Received-SPF: pass (google.com: best guess record for domain of linux-kernel-owner@vger.kernel.org designates 209.132.180.67 as permitted sender) client-ip=209.132.180.67;
Date:   Tue, 19 Jun 2018 16:18:03 +0100
From:   Mel Gorman <mgorman@techsingularity.net>
To:     Jirka Hladky <jhladky@redhat.com>
Cc:     Jakub Racek <jracek@redhat.com>,
        linux-kernel <linux-kernel@vger.kernel.org>,
        "Rafael J. Wysocki" <rjw@rjwysocki.net>,
        Len Brown <lenb@kernel.org>, linux-acpi@vger.kernel.org,
        "kkolakow@redhat.com" <kkolakow@redhat.com>
Subject: Re: [4.17 regression] Performance drop on kernel-4.17 visible on
 Stream, Linpack and NAS parallel benchmarks
Message-ID: <20180619151803.bu6pehdu6wbd6l5x@techsingularity.net>
References: <CAE4VaGBRFBM-uZEE=DdUzQkcNmpnUHdjK-7hgEeywmG8bvOOgw@mail.gmail.com>
 <20180611141113.pfuttg7npch3jtg6@techsingularity.net>
 <CAE4VaGCMS2pXfPVSnMbudexv_m5wRCTuBKA5ijh2x==11uQg9g@mail.gmail.com>
 <20180614083640.dekqhsopoefnfhb4@techsingularity.net>
 <CAE4VaGCzB99es_TpAaYvtjX8fqzFA=7HX-ezqgO6FaEB5if4zg@mail.gmail.com>
 <20180615112522.3wujbq7bajof57qx@techsingularity.net>
 <CAE4VaGBtasbDBoZ-c5R-AY++Y1BXgjrE7DwN0zOt113xmV95xw@mail.gmail.com>
 <20180615135212.wq45co7ootvdeo2f@techsingularity.net>
 <CAE4VaGAdXNYXMUn4eQgMqQtLKfp6-YHMa1NUSpL-L078oX7C-w@mail.gmail.com>
 <CAE4VaGBeTpxd1phR4rVAjqOXuLgLWPtVMPoRSOcG3HXfWDF=8w@mail.gmail.com>
MIME-Version: 1.0
Content-Type: text/plain; charset=iso-8859-15
Content-Disposition: inline
In-Reply-To: <CAE4VaGBeTpxd1phR4rVAjqOXuLgLWPtVMPoRSOcG3HXfWDF=8w@mail.gmail.com>
User-Agent: NeoMutt/20170912 (1.9.0)
Sender: linux-kernel-owner@vger.kernel.org
Precedence: bulk

On Tue, Jun 19, 2018 at 03:36:53PM +0200, Jirka Hladky wrote:
> Hi Mel,
> 
> we have tested following variants:
> 
> var1: 4.16 + 2c83362734dad8e48ccc0710b5cd2436a0323893
> fix1: var1+ ratelimit_pages __read_mostly increased by factor 4x
> -static unsigned int ratelimit_pages __read_mostly = 128 << (20 - PAGE_SHIFT);
> +static unsigned int ratelimit_pages __read_mostly = 512 << (20 - PAGE_SHIFT);
> fix2: var1+ ratelimit_pages __read_mostly increased by factor 8x
> -static unsigned int ratelimit_pages __read_mostly = 512 << (20 - PAGE_SHIFT);
> +static unsigned int ratelimit_pages __read_mostly = 1024 << (20 - PAGE_SHIFT);
> fix3: var1+ ratelimit_pages __read_mostly increased by factor 16x
> -static unsigned int ratelimit_pages __read_mostly = 1024 << (20 - PAGE_SHIFT);
> +static unsigned int ratelimit_pages __read_mostly = 2048 << (20 - PAGE_SHIFT);
> 
> Results for the stream benchmark (standalone processes) have gradually
> improved. For fix3, stream benchmark with runtime 60 seconds does not show
> performance drop compared to 4.16 kernel anymore.
> 

Ok, so at least one option is to remove the rate limiting.  It'll be ok as
long as cross-node migrations are not both a) a regular event and b) each
migrate remains on the new socket long enough for migrations to occur and c)
the bandwidth used for cross-node migration does not interfere badly with
tasks accessing local memory. It'll vary depending on workload and machine
unfortuantely but the rate limiting never accounted for the real capabilities
of hardware and cannot detect bandwidth used for regular accesses.
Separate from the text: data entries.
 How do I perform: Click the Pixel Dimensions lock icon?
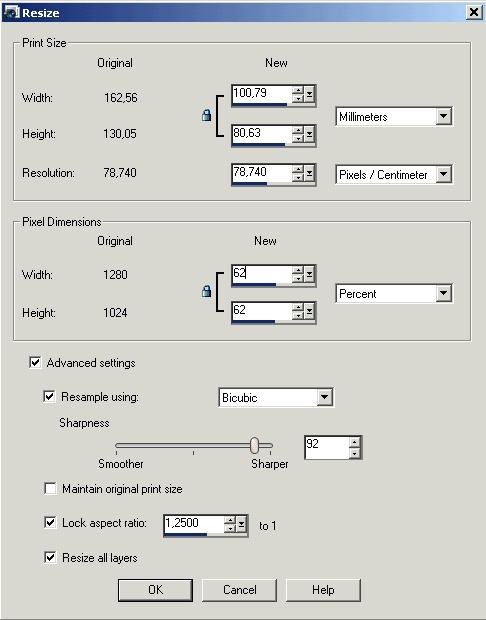(206, 292)
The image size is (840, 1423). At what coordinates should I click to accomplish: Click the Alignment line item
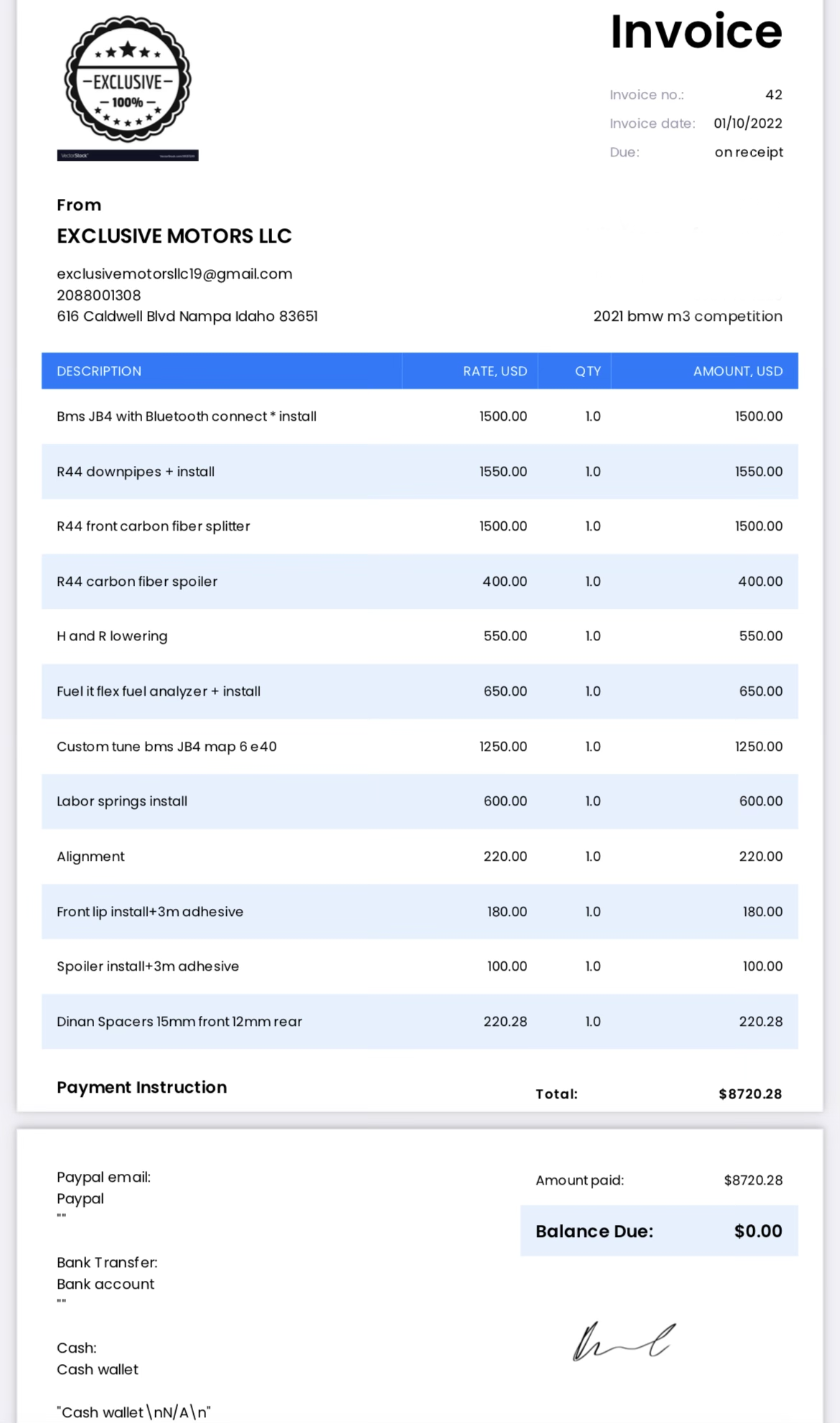(90, 857)
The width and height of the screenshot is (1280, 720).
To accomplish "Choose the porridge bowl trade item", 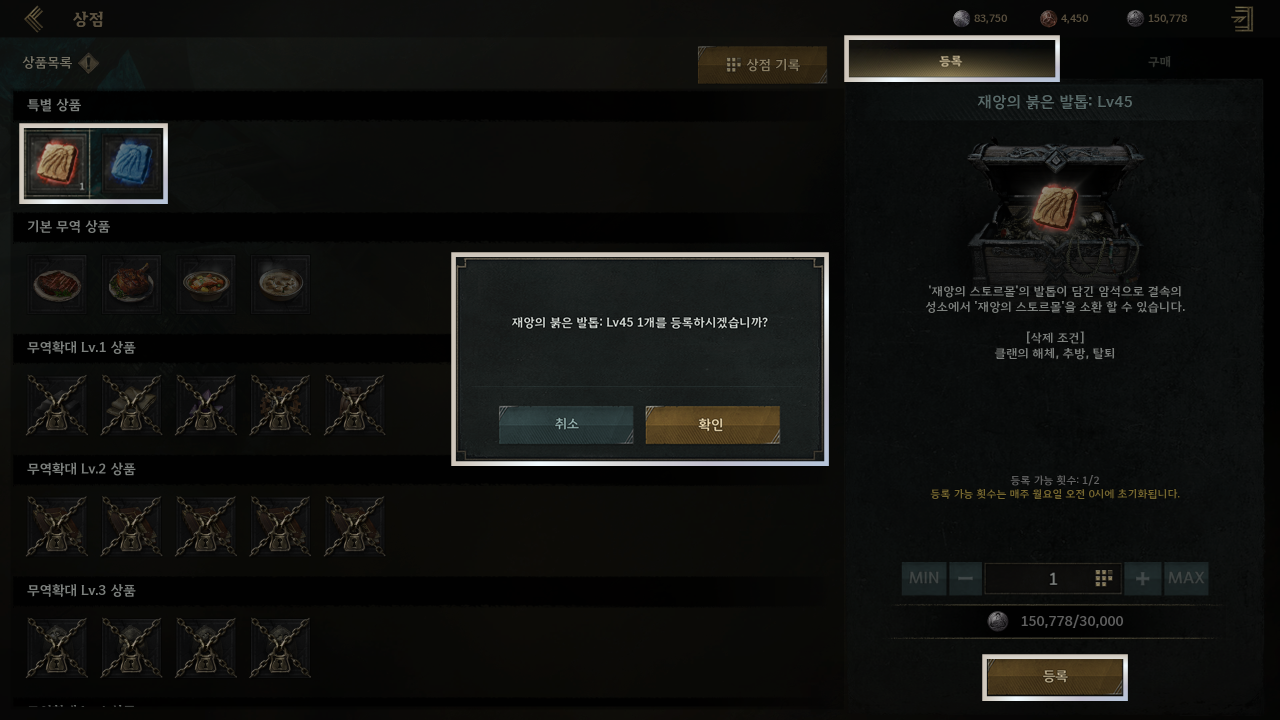I will (280, 285).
> For the OpenMP NAS, results are still worse than with vanilla 4.16 kernel.
> Increasing the ratelimit has helped, but even the best results of {fix1,
> fix2, fix3} are still some 5-10% slower than with vanilla 4.16 kernel.  If
> I should pick the best value for ratelimit_pages __read_mostly it would be
> fix2:
> +static unsigned int ratelimit_pages __read_mostly = 1024 << (20 -
> PAGE_SHIFT);
> 
> I have also used the Intel LINPACK (OpenMP) benchmark on 4 NUMA server - it
> gives the similar results as NAS test.
> 
> I think that patch 2c83362734dad8e48ccc0710b5cd2436a0323893 needs a review
> for the OpenMP and standalone processes workflow.
> 

I did get some results although testing of the different potential patches
(revert, numabalance series, faster scanning in isolation etc) are still
in progress. However, I did find that rate limiting was not a factor for
NAS at least (STREAM was too short lived in the configuration I used) on
the machine I used. That does not prevent the ratelimiting being removed
but it highlights that the impact is workload and machine specific.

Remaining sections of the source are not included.